#CryptoCPIWatch A K33 report from this week predicts that Trump will implement expansive policies to extend the tax cuts of 2017 and add more tax relief for the American working class, boosting risk assets like Bitcoin.

Weaker-than-expected inflation data in the U.S. helped pause the recent rise in U.S. Treasury bond yields and increased investors' appetite for riskier assets,” reports FXStreet analyst Haresh Menghani.

Menghani further explained that the U.S. Bureau of Labor Statistics reported on Tuesday that the Producer Price Index (PPI), which measures wholesale inflation, rose by 0.2% in December, below the 0.3% expected and the 0.4% from November. The core indicator remained stable during the reported month. This follows the positive monthly U.S. employment report from Friday, making it difficult for investors to project the Federal Reserve's (Fed) next moves on interest rates, which keeps U.S. dollar optimists on the defensive. Meanwhile, risk assets like Bitcoin slightly recovered on Tuesday.

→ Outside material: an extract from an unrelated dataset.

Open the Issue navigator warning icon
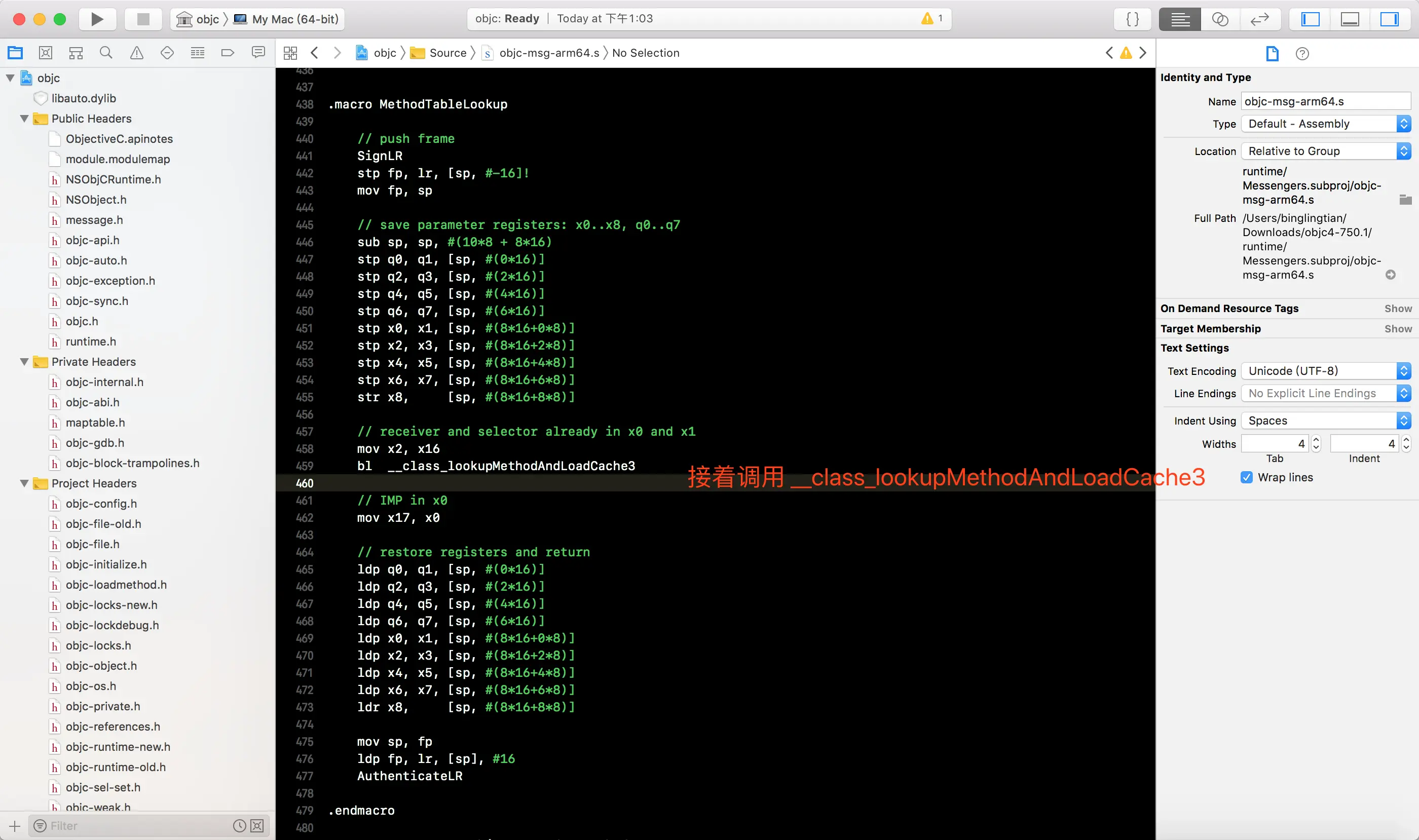 click(x=136, y=53)
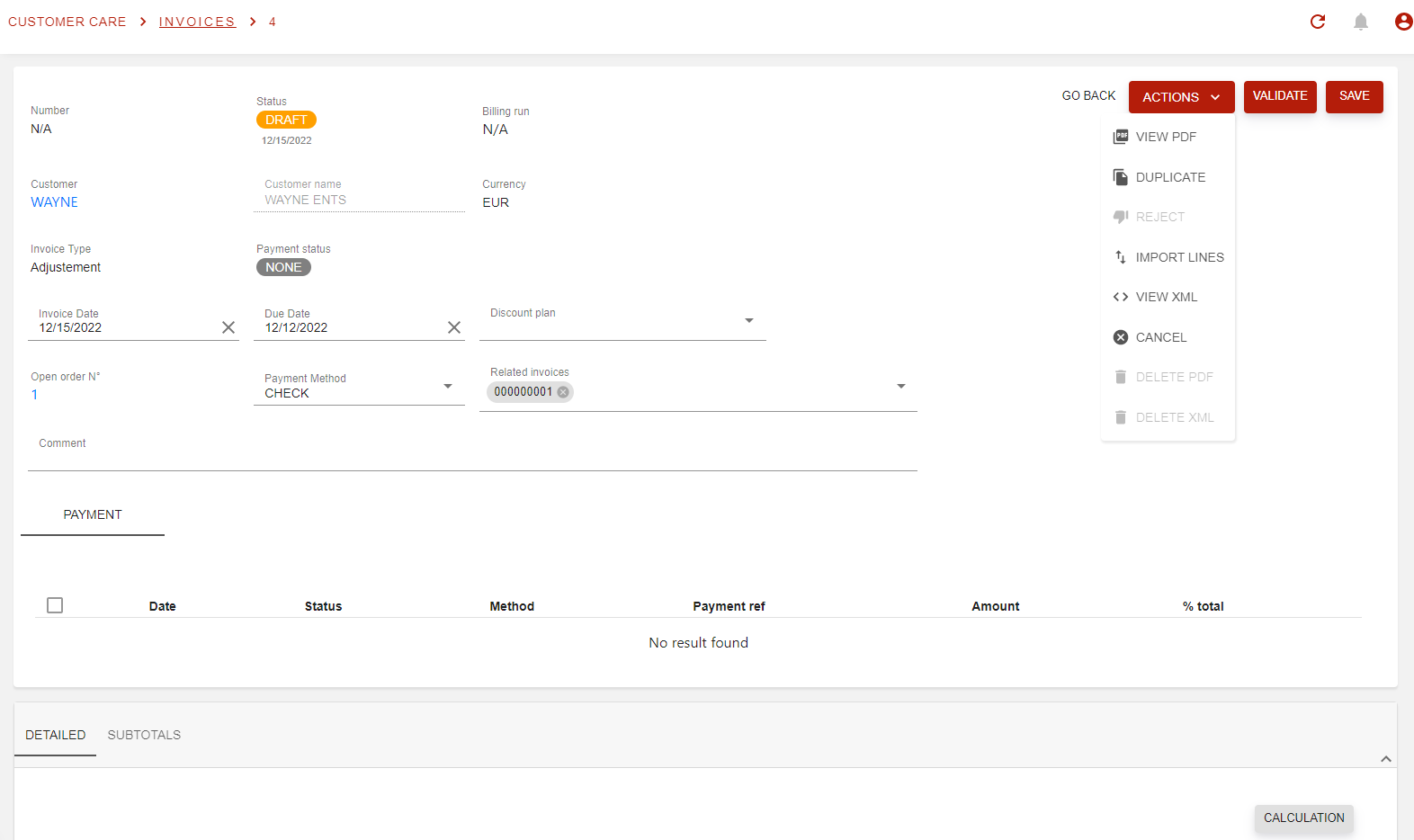Expand the Related invoices dropdown arrow
1414x840 pixels.
coord(900,387)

Additionally, FXStreet senior analyst Yohay Elam reports: “After Tuesday's warm-up, the main event awaits us on Wednesday: the first reading of consumer inflation in the United States.”

Elam continued: “The most important figure to keep in mind is the monthly core CPI, which has increased by 0.3% over the last four months. The annualized rate of 0.3% monthly is approximately 3.6%, which is too high. A core inflation rate of 2% is desired, and getting close to that level would allow the Fed to cut interest rates.”

If the Fed decides to cut rates, it would increase the demand for risk assets like Bitcoin and other cryptocurrencies, and investors would start favoring higher-yielding investment products.

Bitcoin is highly correlated with the Nasdaq.